Scheduling my Ohio Notary Exam through the Secretary of State's office and trying to figure out where to focus my prep time. I've read through the Ohio Revised Code sections on notarial acts and the official handbook, but the material is pretty dry and I'm not sure which areas actually get tested heavily versus which ones are just background knowledge.
I've been working in real estate for two years so I'm familiar with the basic notarial acts — acknowledgments, jurats — but the electronic notarization and remote online notarization sections are new territory for me. Those parts of the law changed recently and the handbook covers them but my practice questions are all over the place on RON procedures specifically.
From what I've seen online the passing score is around 80% and the exam is 50 questions. I'm scoring 76-78% on practice tests right now, which means I need to pick up another 2-4% somewhere. Anyone know if there are particular topic areas where the state likes to test edge cases?

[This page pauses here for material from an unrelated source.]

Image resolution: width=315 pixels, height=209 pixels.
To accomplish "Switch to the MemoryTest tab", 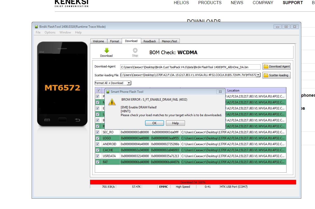I will [169, 41].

Also, can you use the handbook during the exam or is it closed-book? I've seen conflicting info on this and I want to make sure I'm preparing the right way.
It's closed-book — no materials allowed. I took mine last fall and the RON section had more questions than I expected. There were at least 8-10 questions specifically about electronic journal requirements and identity proofing procedures. Make sure you know those steps cold.
Two weeks of casual review was enough for me — maybe 15 hours total. The handbook is pretty straightforward once you've read it a couple times. I'd just drill practice questions and look up every wrong answer in the ORC. That's what got my score from 74% to 86%.
The signer identification requirements tripped me up. There's a specific list of acceptable ID types under Ohio law and the exam will test you on what's acceptable versus what isn't. Seemed like a small detail but it showed up multiple times in different question forms.
I scored 84% on my first attempt. Coming from real estate helped a lot on the acknowledgment questions but the prohibited acts section was harder than I expected. Know exactly what a notary cannot do — there were several scenario questions where you had to spot the violation.